Give back, exactly and with nothing added, the lines that run from the one containing "Services (341, 25)" to the final line below.

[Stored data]
========

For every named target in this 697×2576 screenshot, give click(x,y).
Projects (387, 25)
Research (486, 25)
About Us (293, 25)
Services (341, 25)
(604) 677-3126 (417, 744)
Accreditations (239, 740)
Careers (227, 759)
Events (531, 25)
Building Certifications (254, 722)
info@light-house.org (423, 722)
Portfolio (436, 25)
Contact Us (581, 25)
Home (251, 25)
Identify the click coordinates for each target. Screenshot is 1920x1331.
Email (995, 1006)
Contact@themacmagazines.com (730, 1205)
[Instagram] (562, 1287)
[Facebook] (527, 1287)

========

EXERCISE OUTPUT
Services (341, 25)
(604) 677-3126 (417, 744)
Accreditations (239, 740)
Careers (227, 759)
Events (531, 25)
Building Certifications (254, 722)
info@light-house.org (423, 722)
Portfolio (436, 25)
Contact Us (581, 25)
Home (251, 25)
Identify the click coordinates for each target. Screenshot is 1920x1331.
Email (995, 1006)
Contact@themacmagazines.com (730, 1205)
[Instagram] (562, 1287)
[Facebook] (527, 1287)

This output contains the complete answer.